My goal is to make an LSTM autoencoder using tensorflow.keras. For this I want to use the kaggle GPUs/TPUs, however, even though I have the cunta verified and select an accelerator it runs with the CPU and is super slow.
Because I have found kaggle documentation on Keras, I have made an unsuccessful implementation where I try to train the model.
data= np.load("/kaggle/working/dataStack.npy")
# detect and init the TPU
tpu = tf.distribute.cluster_resolver.TPUClusterResolver()
# instantiate a distribution strategy
tf.tpu.experimental.initialize_tpu_system(tpu)
tpu_strategy = tf.distribute.TPUStrategy(tpu)
with tpu_strategy.scope():
# use 'maxlen' as the number of time steps.
n_steps = maxlen
n_features = 3 # position, torque, thrust
# Define the model
model = Sequential()
# Input layer
model.add(Input(shape=(n_steps, n_features)))
# LSTM layer
model.add(LSTM(128, activation='relu'))
# Encoder layer
model.add(Dense(64, activation='relu', kernel_initializer='he_uniform'))
# Repeater layer to prepare encoder output for decoding
model.add(RepeatVector(n_steps))
# Decoder layer
model.add(LSTM(128, activation='relu', return_sequences=True))
# Output layer
model.add(TimeDistributed(Dense(n_features)))
model.compile(optimizer='adam', loss='mse', steps_per_execution=32)
y = data
from sklearn.model_selection import train_test_split
X_train, X_test, y_train, y_test = train_test_split(X, y, test_size=0.2, random_state=42)

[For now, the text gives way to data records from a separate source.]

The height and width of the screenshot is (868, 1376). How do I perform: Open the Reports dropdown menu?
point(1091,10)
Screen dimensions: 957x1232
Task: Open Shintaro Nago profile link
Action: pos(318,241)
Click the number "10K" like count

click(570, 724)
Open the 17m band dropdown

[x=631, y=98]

BATCH_SIZE = 16 * tpu_strategy.num_replicas_in_sync
model.fit(X_train, y_train, epochs=10, batch_size=BATCH_SIZE, validation_data=(X_test, y_test))
When the model is fitting, it runs using the CPU. Those are the outputs
INFO:tensorflow:Deallocate tpu buffers before initializing tpu system.
INFO:tensorflow:Initializing the TPU system: local
2024-03-26 08:32:59.510852: E external/local_xla/xla/stream_executor/stream_executor_internal.h:177] SetPriority unimplemented for this stream.
2024-03-26 08:32:59.510965: E external/local_xla/xla/stream_executor/stream_executor_internal.h:177] SetPriority unimplemented for this stream.
2024-03-26 08:32:59.511062: E external/local_xla/xla/stream_executor/stream_executor_internal.h:177] SetPriority unimplemented for this stream.
....(continues)
INFO:tensorflow:Finished initializing TPU system.
INFO:tensorflow:Found TPU system:
INFO:tensorflow:*** Num TPU Cores: 8
INFO:tensorflow:*** Num TPU Workers: 1
INFO:tensorflow:*** Num TPU Cores Per Worker: 8
INFO:tensorflow:*** Available Device: _DeviceAttributes(/job:localhost/replica:0/task:0/device:CPU:0, CPU, 0, 0)
INFO:tensorflow:*** Available Device: _DeviceAttributes(/job:localhost/replica:0/task:0/device:TPU:0, TPU, 0, 0)
INFO:tensorflow:*** Available Device: _DeviceAttributes(/job:localhost/replica:0/task:0/device:TPU:1, TPU, 0, 0)
INFO:tensorflow:*** Available Device: _DeviceAttributes(/job:localhost/replica:0/task:0/device:TPU:2, TPU, 0, 0)
INFO:tensorflow:*** Available Device: _DeviceAttributes(/job:localhost/replica:0/task:0/device:TPU:3, TPU, 0, 0)
INFO:tensorflow:*** Available Device: _DeviceAttributes(/job:localhost/replica:0/task:0/device:TPU:4, TPU, 0, 0)
INFO:tensorflow:*** Available Device: _DeviceAttributes(/job:localhost/replica:0/task:0/device:TPU:5, TPU, 0, 0)
INFO:tensorflow:*** Available Device: _DeviceAttributes(/job:localhost/replica:0/task:0/device:TPU:6, TPU, 0, 0)
INFO:tensorflow:*** Available Device: _DeviceAttributes(/job:localhost/replica:0/task:0/device:TPU:7, TPU, 0, 0)
INFO:tensorflow:*** Available Device: _DeviceAttributes(/job:localhost/replica:0/task:0/device:TPU_SYSTEM:0, TPU_SYSTEM, 0, 0)
WARNING: All log messages before absl::InitializeLog() is called are written to STDERR
I0000 00:00:1711441984.528757 13 device_compiler.h:186] Compiled cluster using XLA! This line is logged at most once for the lifetime of the process.
add Codeadd Markdown
Epoch 1/10
I would like to know if you could help me since I am a newbie with Kaggle and Tensorflow.